23rd February 2024
Christopher Nosnibor
On the Ropes started out in 2012, but called it a day with a farewell show in November 2019. Not a bad run for any band, but especially not for a ‘local’ band with dayjob commitments and all the rest. Being in a band, and maintaining it, is hard work – really hard work, especially in recent years. Even pre-COVID, unless you’re filling O2 arenas and selling fucktonnes of albums and merch, sustaining a band as anything more than a hobby was a challenge, and as such beyond the reach of most working-class people who can’t afford luxuries like guitars or amps. In the early days of punk, anyone could pick up a guitar, learn three chords, and for a band. Those days are gone: even if you can afford a guitar and learn three chords, where are you going to play? The industry is fucked – at least for all but the major labels, and acts who score deals without even playing enough gigs to build a following before being scooped up and being handed major support tours and slots at Glastonbury before the debut single even hits Spotify.
I know I’ve been sniffy – to say the least – about pop-punk. I’ve been sniffy about a lot, and I make no apology for it. As a critic, as much as I try on the one hand to be as objective as possible, I also am of the fundamental view that music is personal, subjective. Music that demonstrates more technical proficiency certainly isn’t superior because of it. But, as I say, I’ve been pretty down on punk-pop. But I’ve always said that there are two kinds of music – good, and bad, and maintained the position that there are great songs, even great bands, within every genre, even emo, nu-metal, and ska-punk. Well, maybe not ska-punk. There’s always a bridge too far somewhere.
Anyway, a full nine years on from their last proper release (discounting a cover of The Spice Girls’ ‘2 Become 1’ at Christmas, following a return to live shows last year, On the Ropes have reconvened for a new self-titled EP, with seven songs which stand some way above your identikit punk-pop template stuff, and I suppose it’s the sameness – and the endless buoyancy – of so much of the genre that grinds my gears. There’s a melancholy, a wistfulness, that pervades even the most upbeat songs on offer here, and while the vocals are super-clean and super-melodic – the pop, you might say, the guitars are beefy and up in the mix and the drumming is fast and hard, very much placing the emphasis on the punk element.
‘Deserter’ kicks off with a blast of energy and some well-timed minor chords which create a dynamic twist and an emotionally-rich – and yes, I suppose emo – edge. This is very much the characteristic form of their songs. And it works.
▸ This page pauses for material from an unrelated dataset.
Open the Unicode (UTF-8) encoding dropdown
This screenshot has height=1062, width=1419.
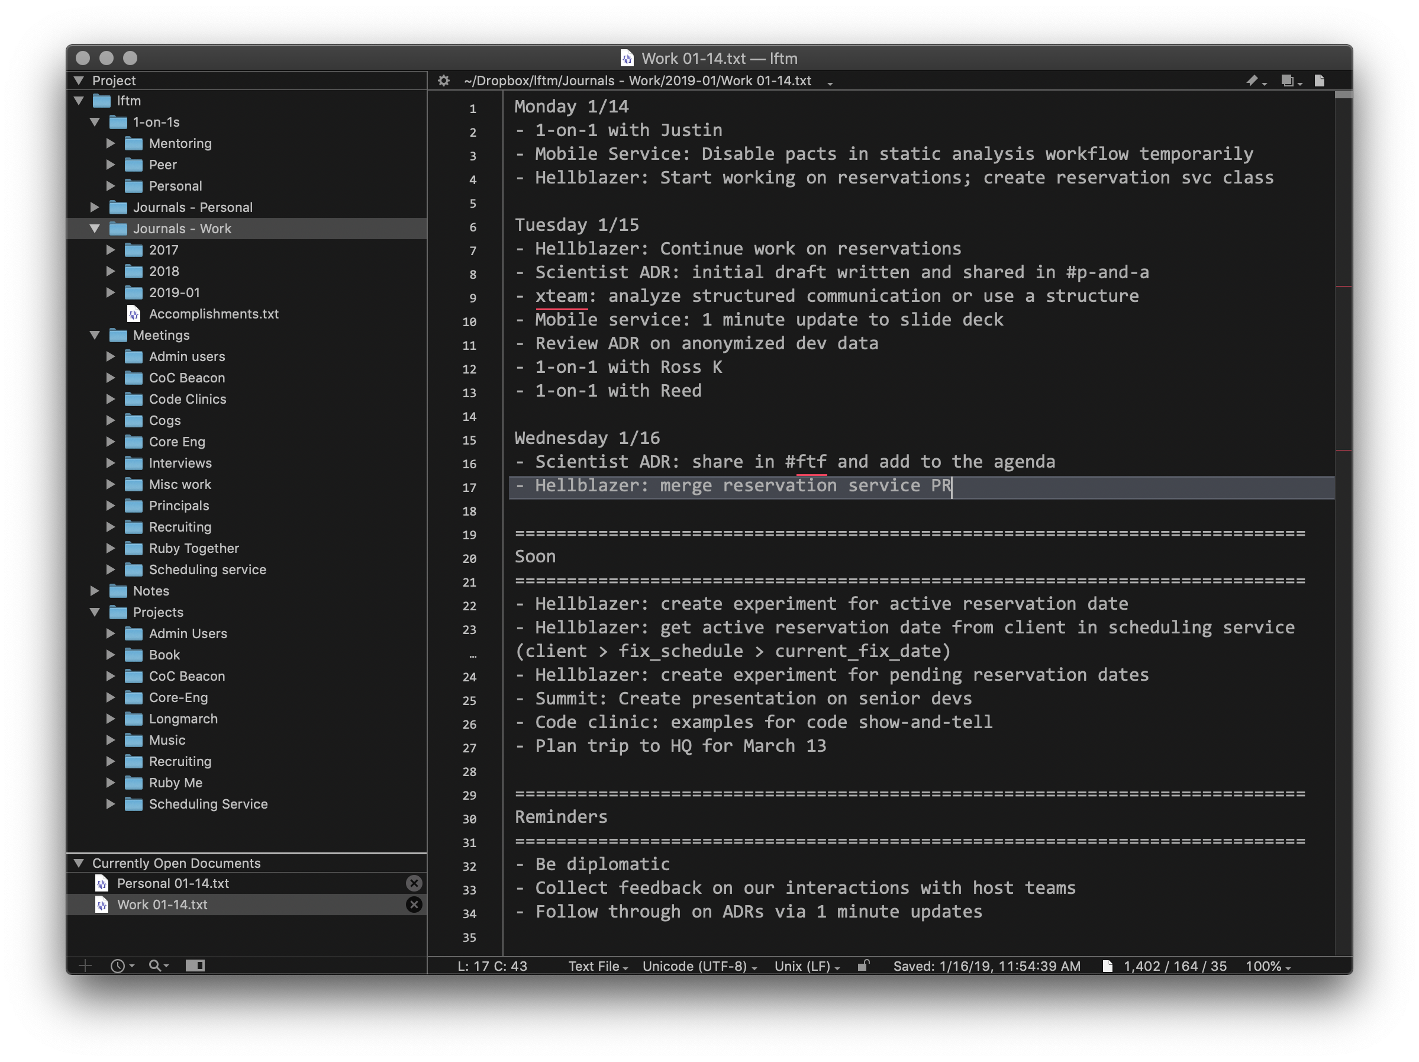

This isn’t dumb, cheesy pop-punk, and nor is it self-pitying, whiny emo: it’s emo gone grown up, reflective, and exploring themes of love and loss, but letting it all out, and the songs are both punchy and catchy thanks to the contrast between the instruments and the vocals.
The slower, sadder, introspective ‘West Coast Living’ is certainly more Placebo than Panic! At the Disco, while ‘Broken Shutter’ packs a delicate verse with an explosive chorus and manages to be aching and epic and achieves it all in two-and-a-half minutes. ‘Saturnine’ has a Twin Atlantic vibe to it, and while it’s perhaps not the strongest song of the set, it’s hard to deny the quality of the songwriting, or the fact that this EP feels like the work of a much, much bigger band.
Local fans are going to relish this return, for sure – and given the quality on offer here, maybe they’ll actually become the much bigger band.